### Entries on locating words and elements

━━━

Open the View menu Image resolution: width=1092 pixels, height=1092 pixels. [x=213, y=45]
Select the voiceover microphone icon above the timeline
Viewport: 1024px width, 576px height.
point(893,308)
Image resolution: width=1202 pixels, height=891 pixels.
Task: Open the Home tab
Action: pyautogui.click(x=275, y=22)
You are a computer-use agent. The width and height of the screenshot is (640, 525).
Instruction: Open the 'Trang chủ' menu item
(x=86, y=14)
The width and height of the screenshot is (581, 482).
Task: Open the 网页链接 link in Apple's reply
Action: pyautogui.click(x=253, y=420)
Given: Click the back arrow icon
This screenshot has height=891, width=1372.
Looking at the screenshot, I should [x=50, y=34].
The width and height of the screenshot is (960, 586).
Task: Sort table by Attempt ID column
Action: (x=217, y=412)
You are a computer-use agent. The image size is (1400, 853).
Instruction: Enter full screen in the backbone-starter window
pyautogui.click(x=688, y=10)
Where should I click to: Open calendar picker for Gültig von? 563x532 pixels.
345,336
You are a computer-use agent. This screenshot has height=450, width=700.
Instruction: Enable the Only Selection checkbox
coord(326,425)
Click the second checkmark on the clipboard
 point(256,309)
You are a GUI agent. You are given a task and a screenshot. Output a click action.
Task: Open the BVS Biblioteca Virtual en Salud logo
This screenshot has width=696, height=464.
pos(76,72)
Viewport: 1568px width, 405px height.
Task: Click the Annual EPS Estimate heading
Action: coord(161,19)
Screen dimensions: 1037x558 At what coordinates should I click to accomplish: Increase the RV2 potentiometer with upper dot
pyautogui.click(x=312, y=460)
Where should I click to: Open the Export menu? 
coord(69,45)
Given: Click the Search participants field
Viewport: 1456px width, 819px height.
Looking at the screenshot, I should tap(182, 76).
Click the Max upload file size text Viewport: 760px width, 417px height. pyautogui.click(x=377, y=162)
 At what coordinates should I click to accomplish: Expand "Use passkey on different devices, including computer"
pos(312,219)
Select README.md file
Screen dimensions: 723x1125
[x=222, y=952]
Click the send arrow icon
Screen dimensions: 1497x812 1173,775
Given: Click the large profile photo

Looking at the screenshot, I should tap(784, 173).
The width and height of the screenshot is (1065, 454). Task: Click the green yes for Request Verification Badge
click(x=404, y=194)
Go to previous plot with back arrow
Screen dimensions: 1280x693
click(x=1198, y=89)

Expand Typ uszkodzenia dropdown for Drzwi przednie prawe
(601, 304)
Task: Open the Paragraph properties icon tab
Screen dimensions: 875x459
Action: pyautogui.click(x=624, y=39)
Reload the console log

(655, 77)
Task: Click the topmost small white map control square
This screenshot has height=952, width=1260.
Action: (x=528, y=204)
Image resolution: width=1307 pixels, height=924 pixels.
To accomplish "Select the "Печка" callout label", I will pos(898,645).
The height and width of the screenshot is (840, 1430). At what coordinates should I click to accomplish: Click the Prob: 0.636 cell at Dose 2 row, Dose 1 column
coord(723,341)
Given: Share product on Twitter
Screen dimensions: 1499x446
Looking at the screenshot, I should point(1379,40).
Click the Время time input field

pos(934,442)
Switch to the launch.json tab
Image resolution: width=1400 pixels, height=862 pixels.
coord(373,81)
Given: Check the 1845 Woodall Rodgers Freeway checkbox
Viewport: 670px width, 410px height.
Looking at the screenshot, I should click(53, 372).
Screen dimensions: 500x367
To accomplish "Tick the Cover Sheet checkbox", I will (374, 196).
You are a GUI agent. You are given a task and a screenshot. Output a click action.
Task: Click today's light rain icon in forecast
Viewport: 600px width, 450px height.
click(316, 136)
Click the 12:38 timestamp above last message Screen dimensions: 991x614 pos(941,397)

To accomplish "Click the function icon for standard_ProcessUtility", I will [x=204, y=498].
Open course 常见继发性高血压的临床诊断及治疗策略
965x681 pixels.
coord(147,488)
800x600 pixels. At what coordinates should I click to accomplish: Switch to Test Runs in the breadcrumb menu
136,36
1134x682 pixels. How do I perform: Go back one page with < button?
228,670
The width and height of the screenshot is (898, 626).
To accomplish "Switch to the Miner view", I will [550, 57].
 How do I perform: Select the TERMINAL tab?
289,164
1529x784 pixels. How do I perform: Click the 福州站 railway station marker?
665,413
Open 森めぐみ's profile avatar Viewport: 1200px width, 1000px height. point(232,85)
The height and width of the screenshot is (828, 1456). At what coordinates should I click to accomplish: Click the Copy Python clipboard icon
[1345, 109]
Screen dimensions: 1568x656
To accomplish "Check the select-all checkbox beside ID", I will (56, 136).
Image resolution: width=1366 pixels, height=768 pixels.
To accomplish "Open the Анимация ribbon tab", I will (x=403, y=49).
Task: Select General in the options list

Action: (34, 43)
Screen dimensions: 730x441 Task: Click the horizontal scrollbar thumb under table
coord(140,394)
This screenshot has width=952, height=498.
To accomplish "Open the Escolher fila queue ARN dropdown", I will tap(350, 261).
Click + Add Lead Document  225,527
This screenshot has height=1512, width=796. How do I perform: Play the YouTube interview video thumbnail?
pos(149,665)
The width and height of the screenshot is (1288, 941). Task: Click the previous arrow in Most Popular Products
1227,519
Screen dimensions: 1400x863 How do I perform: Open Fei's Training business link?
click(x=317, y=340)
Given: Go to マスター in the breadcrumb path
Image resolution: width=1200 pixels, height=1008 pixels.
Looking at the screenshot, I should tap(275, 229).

━━━

### Exercise directions
Write out the material again, swapping every "computer-use agent" for "screen-control agent" and leaving all else unchanged.

### Response below
Open the View menu Image resolution: width=1092 pixels, height=1092 pixels. [x=213, y=45]
Select the voiceover microphone icon above the timeline
Viewport: 1024px width, 576px height.
point(893,308)
Image resolution: width=1202 pixels, height=891 pixels.
Task: Open the Home tab
Action: pyautogui.click(x=275, y=22)
You are a screen-control agent. The width and height of the screenshot is (640, 525).
Instruction: Open the 'Trang chủ' menu item
(x=86, y=14)
The width and height of the screenshot is (581, 482).
Task: Open the 网页链接 link in Apple's reply
Action: pyautogui.click(x=253, y=420)
Given: Click the back arrow icon
This screenshot has height=891, width=1372.
Looking at the screenshot, I should [x=50, y=34].
The width and height of the screenshot is (960, 586).
Task: Sort table by Attempt ID column
Action: (x=217, y=412)
You are a screen-control agent. The image size is (1400, 853).
Instruction: Enter full screen in the backbone-starter window
pyautogui.click(x=688, y=10)
Where should I click to: Open calendar picker for Gültig von? 563x532 pixels.
345,336
You are a screen-control agent. This screenshot has height=450, width=700.
Instruction: Enable the Only Selection checkbox
coord(326,425)
Click the second checkmark on the clipboard
 point(256,309)
You are a GUI agent. You are given a task and a screenshot. Output a click action.
Task: Open the BVS Biblioteca Virtual en Salud logo
This screenshot has width=696, height=464.
pos(76,72)
Viewport: 1568px width, 405px height.
Task: Click the Annual EPS Estimate heading
Action: coord(161,19)
Screen dimensions: 1037x558 At what coordinates should I click to accomplish: Increase the RV2 potentiometer with upper dot
pyautogui.click(x=312, y=460)
Where should I click to: Open the Export menu? 
coord(69,45)
Given: Click the Search participants field
Viewport: 1456px width, 819px height.
Looking at the screenshot, I should tap(182, 76).
Click the Max upload file size text Viewport: 760px width, 417px height. pyautogui.click(x=377, y=162)
 At what coordinates should I click to accomplish: Expand "Use passkey on different devices, including computer"
pos(312,219)
Select README.md file
Screen dimensions: 723x1125
[x=222, y=952]
Click the send arrow icon
Screen dimensions: 1497x812 1173,775
Given: Click the large profile photo

Looking at the screenshot, I should tap(784, 173).
The width and height of the screenshot is (1065, 454). Task: Click the green yes for Request Verification Badge
click(x=404, y=194)
Go to previous plot with back arrow
Screen dimensions: 1280x693
click(x=1198, y=89)

Expand Typ uszkodzenia dropdown for Drzwi przednie prawe
(601, 304)
Task: Open the Paragraph properties icon tab
Screen dimensions: 875x459
Action: pyautogui.click(x=624, y=39)
Reload the console log

(655, 77)
Task: Click the topmost small white map control square
This screenshot has height=952, width=1260.
Action: (x=528, y=204)
Image resolution: width=1307 pixels, height=924 pixels.
To accomplish "Select the "Печка" callout label", I will pos(898,645).
The height and width of the screenshot is (840, 1430). At what coordinates should I click to accomplish: Click the Prob: 0.636 cell at Dose 2 row, Dose 1 column
coord(723,341)
Given: Share product on Twitter
Screen dimensions: 1499x446
Looking at the screenshot, I should point(1379,40).
Click the Время time input field

pos(934,442)
Switch to the launch.json tab
Image resolution: width=1400 pixels, height=862 pixels.
coord(373,81)
Given: Check the 1845 Woodall Rodgers Freeway checkbox
Viewport: 670px width, 410px height.
Looking at the screenshot, I should click(53, 372).
Screen dimensions: 500x367
To accomplish "Tick the Cover Sheet checkbox", I will (374, 196).
You are a GUI agent. You are given a task and a screenshot. Output a click action.
Task: Click today's light rain icon in forecast
Viewport: 600px width, 450px height.
click(316, 136)
Click the 12:38 timestamp above last message Screen dimensions: 991x614 pos(941,397)

To accomplish "Click the function icon for standard_ProcessUtility", I will [x=204, y=498].
Open course 常见继发性高血压的临床诊断及治疗策略
965x681 pixels.
coord(147,488)
800x600 pixels. At what coordinates should I click to accomplish: Switch to Test Runs in the breadcrumb menu
136,36
1134x682 pixels. How do I perform: Go back one page with < button?
228,670
The width and height of the screenshot is (898, 626).
To accomplish "Switch to the Miner view", I will [550, 57].
 How do I perform: Select the TERMINAL tab?
289,164
1529x784 pixels. How do I perform: Click the 福州站 railway station marker?
665,413
Open 森めぐみ's profile avatar Viewport: 1200px width, 1000px height. point(232,85)
The height and width of the screenshot is (828, 1456). At what coordinates should I click to accomplish: Click the Copy Python clipboard icon
[1345, 109]
Screen dimensions: 1568x656
To accomplish "Check the select-all checkbox beside ID", I will (56, 136).
Image resolution: width=1366 pixels, height=768 pixels.
To accomplish "Open the Анимация ribbon tab", I will (x=403, y=49).
Task: Select General in the options list

Action: (34, 43)
Screen dimensions: 730x441 Task: Click the horizontal scrollbar thumb under table
coord(140,394)
This screenshot has width=952, height=498.
To accomplish "Open the Escolher fila queue ARN dropdown", I will tap(350, 261).
Click + Add Lead Document  225,527
This screenshot has height=1512, width=796. How do I perform: Play the YouTube interview video thumbnail?
pos(149,665)
The width and height of the screenshot is (1288, 941). Task: Click the previous arrow in Most Popular Products
1227,519
Screen dimensions: 1400x863 How do I perform: Open Fei's Training business link?
click(x=317, y=340)
Given: Go to マスター in the breadcrumb path
Image resolution: width=1200 pixels, height=1008 pixels.
Looking at the screenshot, I should tap(275, 229).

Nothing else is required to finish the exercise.